A national daily reported that there is no progress in 31 out of 138 actions adopted in the national strategy for preventing money laundering and terror financing. We must say the government is still silent in preventing money laundering while capital flight and money laundering are almost negating the national economic growth.
Inspite of prevailing inaction in general, Customs Intelligence last November filed a case against seven persons on charges of laundering about Tk 1,000 crore through the import of alcohol, cigarettes and various consumer goods using fake documents and addresses. Meanwhile, Anti-Corruption Commission (ACC) interrogated former chairman of AB Bank for his alleged involvement in laundering Tk 165 crore to the United Arab Emirates from the bank. The illegal capital flight surged 33.78 percent year basis on-year in 2013 — more than six percent of the country’s GDP and one-third of the export receipts in 2013. It is three times the size of average foreign aid Bangladesh received in recent times. Of the amount, $8.35 billion or over 86 percent was siphoned off through trade misinvoicing while the rest $1.31 billion could not be traced in the balance of payments data.

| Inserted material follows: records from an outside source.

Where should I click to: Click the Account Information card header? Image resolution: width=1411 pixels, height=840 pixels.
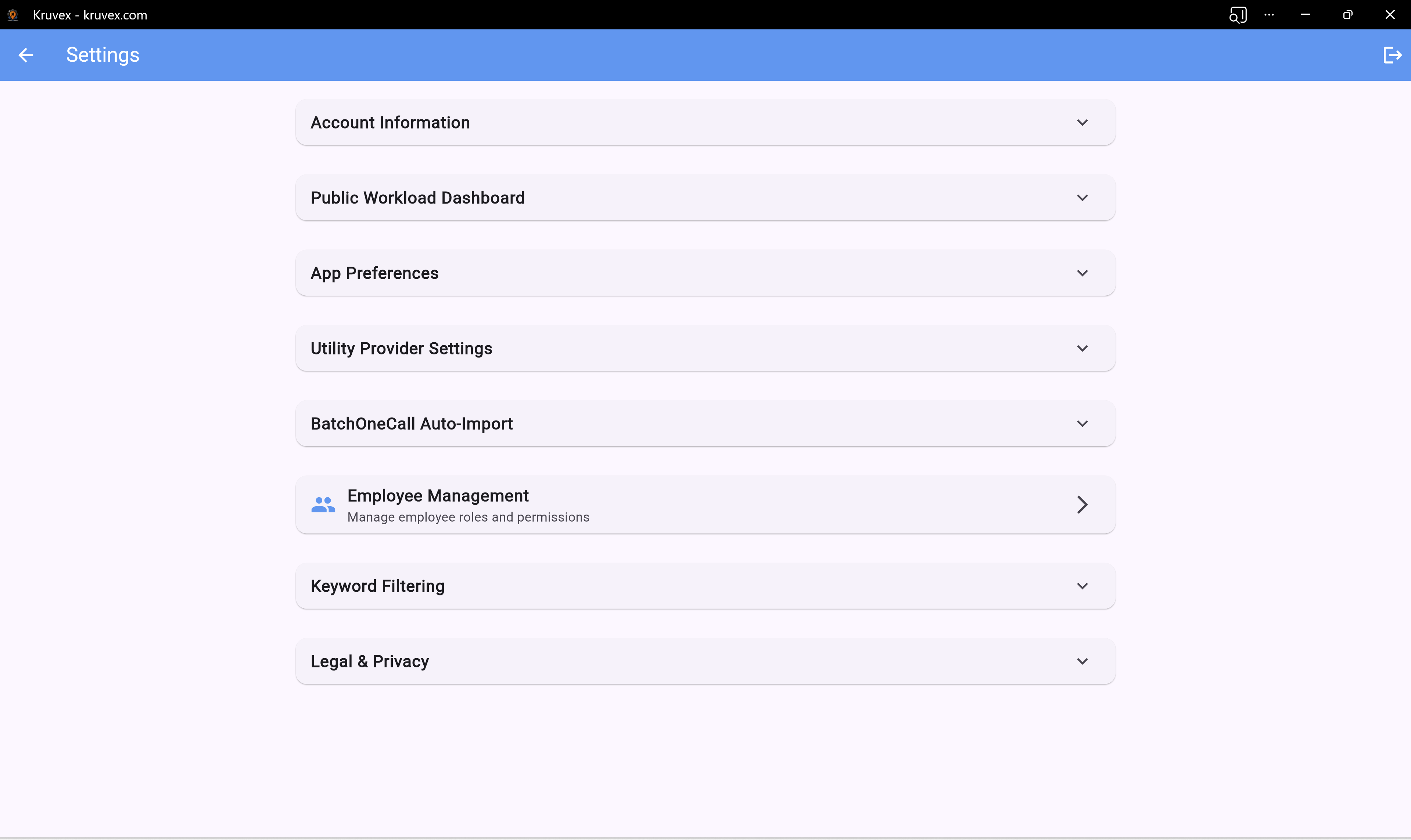pyautogui.click(x=390, y=122)
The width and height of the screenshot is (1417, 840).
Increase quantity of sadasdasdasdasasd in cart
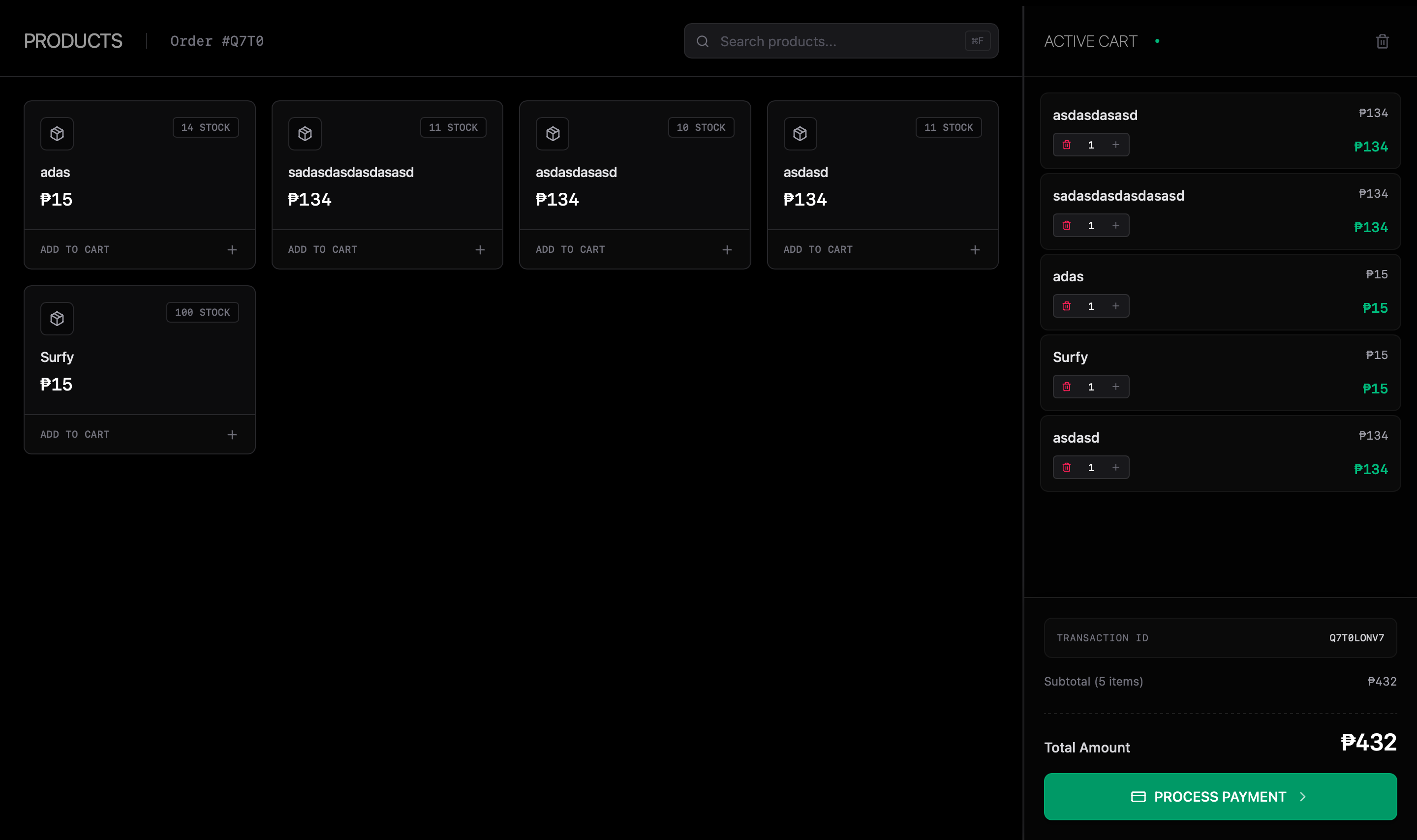coord(1115,225)
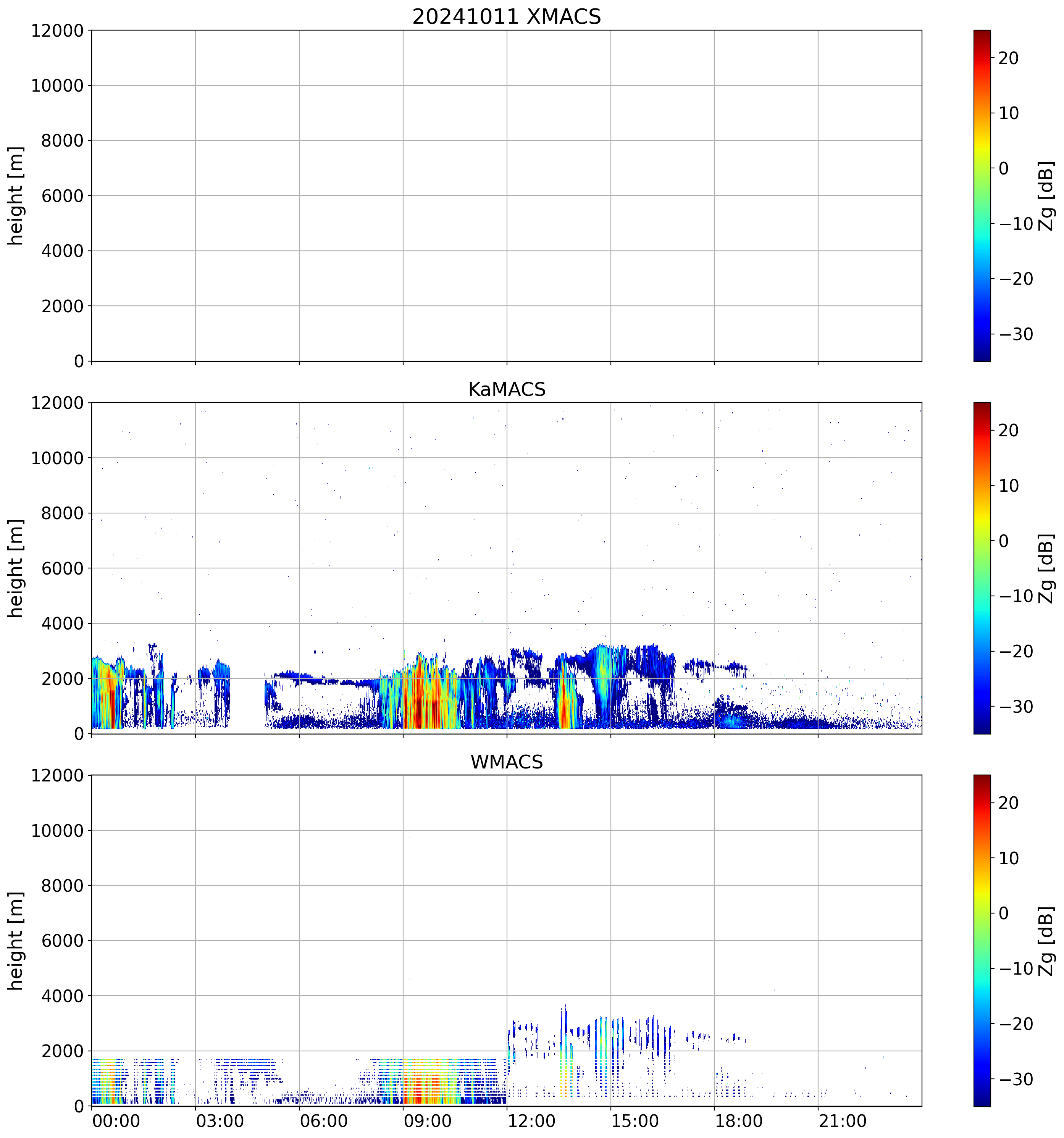
Task: Click the 18:00 time axis label
Action: pos(738,1121)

A former Central Bank governor said that illegal capital flight from the country was USD 9.66 billion in 2013 which was worthy of three Padma-Bridge Construction projects. While foreign investment remains low, and the country’s banking sector became vulnerable in terms of cyber protection and internal governance, the money laundering by a section of politicians, bureaucrats, and businesses has been driving the country to economic failure. Despite prevailing strict Anti-Money Laundering Acts in the country, the ghosts inside banks, including Bangladesh Bank, and other perpetrators’ nexus with the ruling-party have bent the rule of law and made law enforcers abstain from taking action.
In last August, Bangladesh went up 28 notches in the Anti-Money Laundering and Counter-terrorist financing index of the Basel Institute on Governance. The country came in at No. 82 out of 146 in the 2017 edition of the Basel AML Index, up from its previous spot of 54. The report said Bangladesh saw a big jump in its ranking due to the results of the Financial Action Task Force (FATF) Mutual Evaluation Report in October 2016.
The state of Bangladesh Economy is not positive in general, except the remittance inflows and RMG exports, due to weakness in all governmental institutions and a vacuous political situation which prevents laws from being impartial against offenders.